Home > Books > The Love Songs of W.E.B. Du Bois(252)

The Love Songs of W.E.B. Du Bois(252)

Author:Honoree Fanonne Jeffers

“Scooter, I’m not Methuselah. I’m four years older than you.”

“I know, but you always have to be in control. And sometimes that pisses me off.”

“So this is about you wanting to be on top in bed—”

“No, that’s not it—

“Oh, okay. You want me to give you blowjobs. Well, that’s not happening, youngblood. You can let your wife do that for you—”

“Ailey, stop! Damn! That’s not even what I’m talking about.”

He inched toward me, tugging at my hand, but I moved away. I told him I had to study, but he should feel free to watch the game. After all, he was paying my cable bill.

Three hours later, he was on the couch asleep. When I woke him and walked him to the door, he leaned in for a kiss. But when he tried to pull me to the bedroom, I pushed him away and walked to the couch. I stepped out of my sweatpants and panties and leaned over the couch with my back to him.

“Is this how you want it, Scooter? You want to be in control? Then take it.”

He didn’t leave my apartment until dawn, but I didn’t ask what he would tell Rebecca.

*

No matter how tough I’d acted with Scooter, he’d upset me. That Sunday, when Mama called, I asked her, did I seem like a bad person? Scary, even?

“I have it on good authority that everybody in the department of history says I’m hostile and possibly dangerous.”

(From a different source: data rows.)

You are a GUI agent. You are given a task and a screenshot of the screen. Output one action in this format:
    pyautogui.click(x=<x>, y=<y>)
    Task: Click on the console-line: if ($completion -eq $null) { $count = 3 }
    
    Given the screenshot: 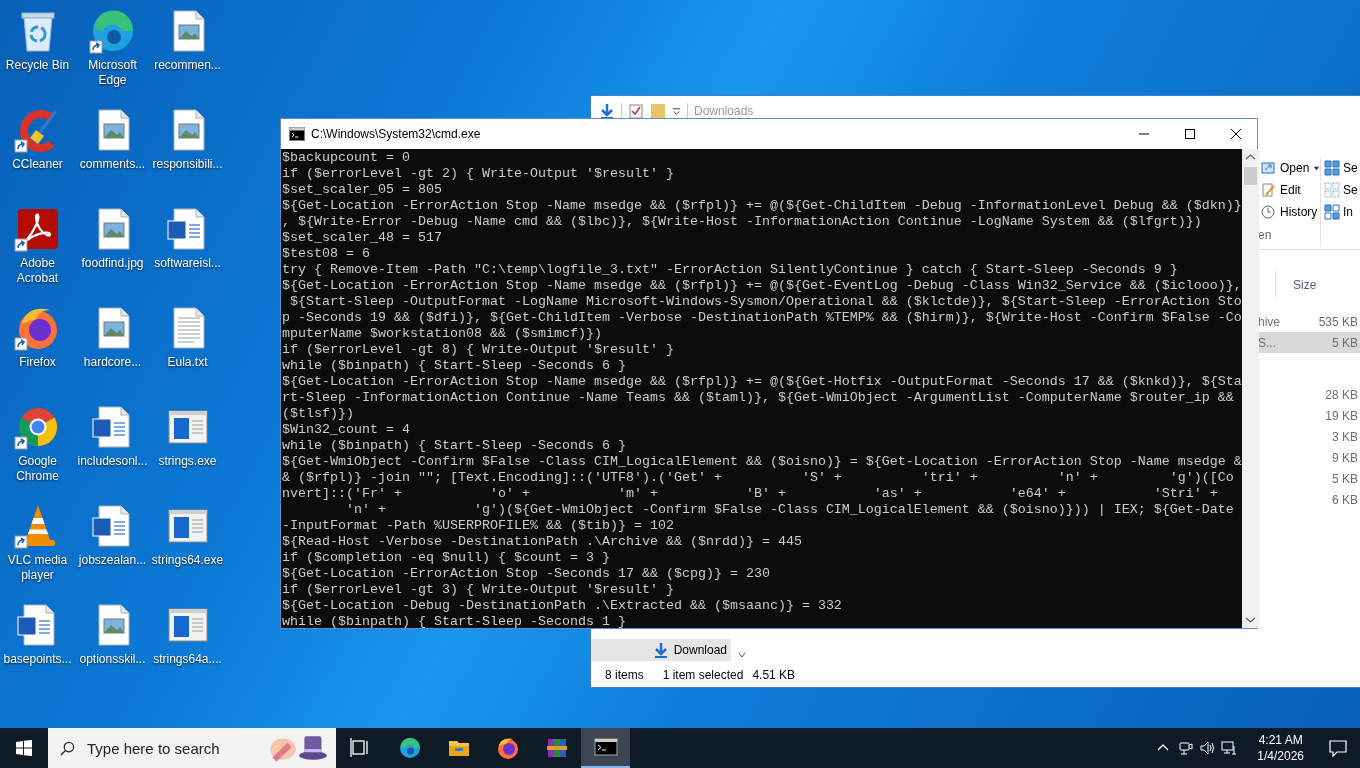 What is the action you would take?
    pyautogui.click(x=446, y=558)
    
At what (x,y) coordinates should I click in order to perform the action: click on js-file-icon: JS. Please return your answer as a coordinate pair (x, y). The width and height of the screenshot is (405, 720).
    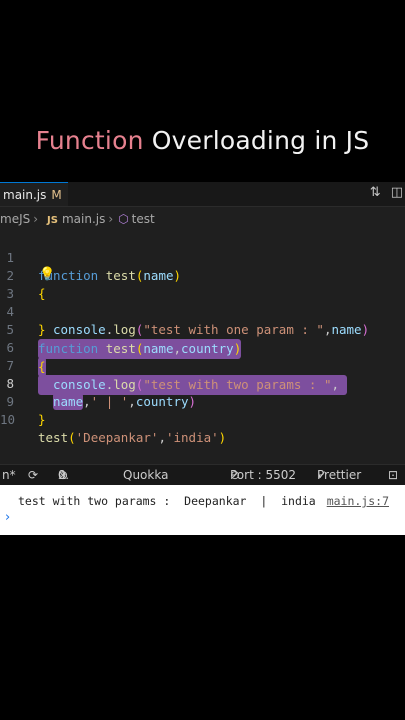
    Looking at the image, I should click on (52, 220).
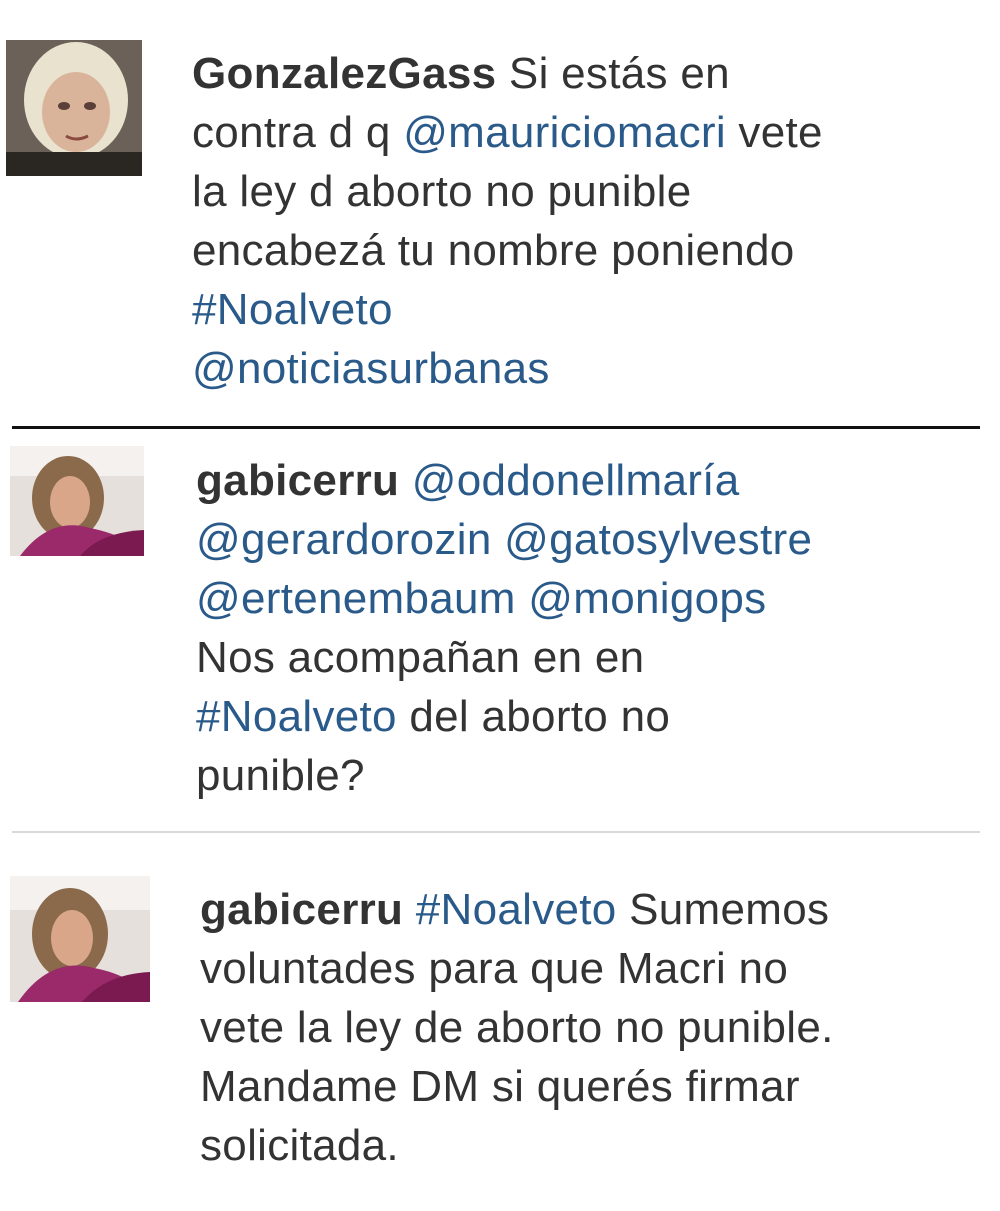 Image resolution: width=1000 pixels, height=1211 pixels. Describe the element at coordinates (576, 480) in the screenshot. I see `mention-link: @oddonellmaría` at that location.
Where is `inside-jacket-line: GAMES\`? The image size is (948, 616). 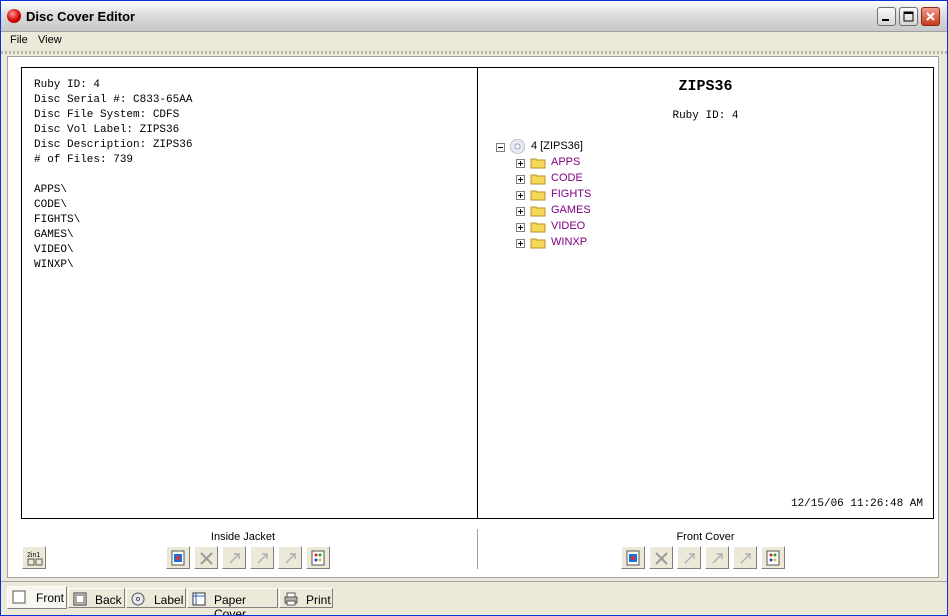 inside-jacket-line: GAMES\ is located at coordinates (54, 235).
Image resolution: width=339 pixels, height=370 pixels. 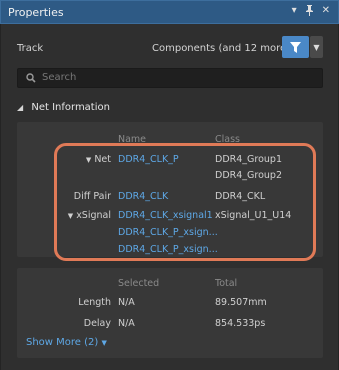 What do you see at coordinates (20, 108) in the screenshot?
I see `collapse-triangle-icon: ◢` at bounding box center [20, 108].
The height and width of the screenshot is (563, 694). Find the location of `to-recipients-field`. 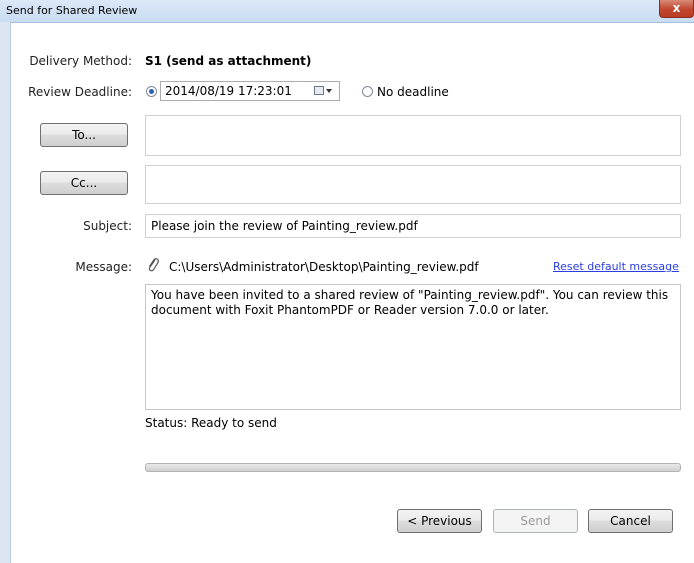

to-recipients-field is located at coordinates (413, 136).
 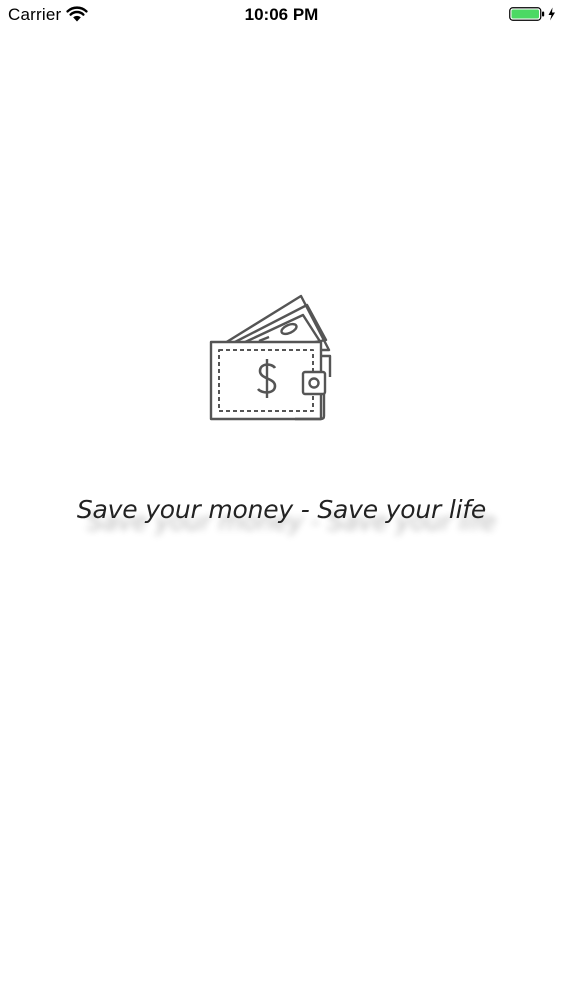 I want to click on battery-charging-icon, so click(x=532, y=14).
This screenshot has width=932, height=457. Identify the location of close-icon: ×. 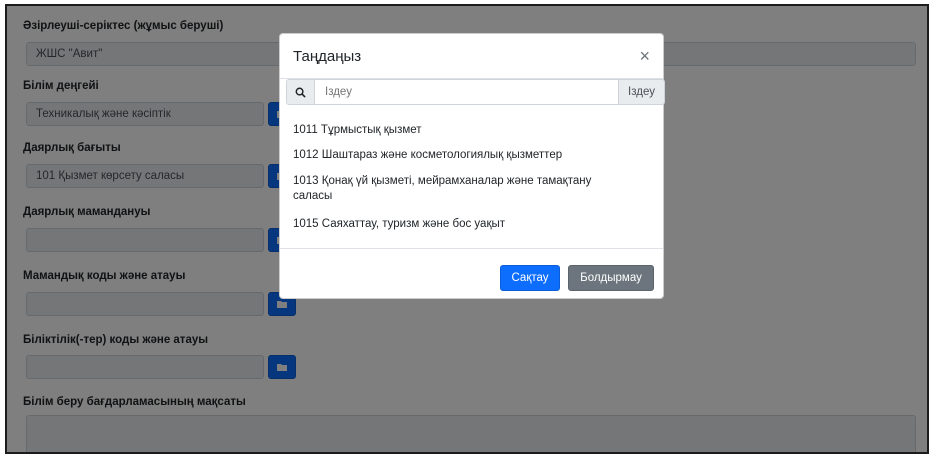
(644, 56).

She blew a loud raspberry. “Oh, please. That’s because you have some pride. You just don’t want to hang out with a bunch of unfriendly so-and-sos. And I bet I know which white girl started that rumor.”

“I barely say a word to Rebecca. And now I’m this female Bigger Thomas?”

“But that’s her problem, baby. You’re supposed to be lying awake nights, obsessing about her blond hair, and wondering why she’s got a Black husband and you don’t.”

“I do think about being single.”

“Child, you want to get married, ain’t no magic to it. Get you a man, a license, and go down to the courthouse. But first you got to get out the library sometimes and meet somebody, ’cause it ain’t legal to marry books.”

“You know what I mean. I’ll be thirty next year. Who’s going to want me then?”

“What are you talking about? I had you at thirty, so apparently, your daddy wanted me. Otherwise, you wouldn’t be here.”

“That’s different. Y’all were already married.”

“Baby, listen. You aren’t seeing what’s really going on. Rebecca’s scared her husband is trying to sleep with you. If he isn’t already, because I had a dream about you and that guy.”

“No, Mama! I told you we’re only friends.” I had a right to my secrets. I was grown now, or at least professing to be.

“All right, if you say so, baby. In that case, she’s just suspicious.”

“But maybe Scooter was right, Mama. I guess I could smile more.”

“You could tap-dance like Mr. Bojangles, too, but that wouldn’t make a difference. Not with those low-down white folks.”

“You just love me. You have to say that.”

“Just because I love you doesn’t mean I’m not right.”

Plural First Person

Sometimes, while Dr. Whitcomb was drilling one of my classmates, I’d look around the table. Indulge in tiny amusements, playing private games such as, what would we all have been?

With his patrician air, Boris St. John would have run his own plantation. Him with the fraternity pin stabbed through his tie. Though he was past the age of beer keg parties, on Southern Heritage Day, he joined the undergrads in dressing up in Confederate uniforms to parade around the campus main square. After that, they’d come back to their fraternity house and eat an old-style breakfast prepared by the African American cook, who’d dressed up like an enslaved person. She insisted that she was happy to do it, according to the article in the student newspaper. It was so much fun.

Harvey Dixon—how like Dixie his name was—would be a yeoman farmer, which Whitcomb had explained was basically a synonym for “white trash,” though that was a prejudiced term, like “cracker” or “nigger.” We needed to remember that.

“Our yeoman farmers, with their cherished one or two slaves apiece? We can’t say they kept the economy flourishing, but we can say they did their best. We had those good ole boys doing their part, fighting for the Lost Cause, and killing those disloyal and ungrateful runaway Negroes.”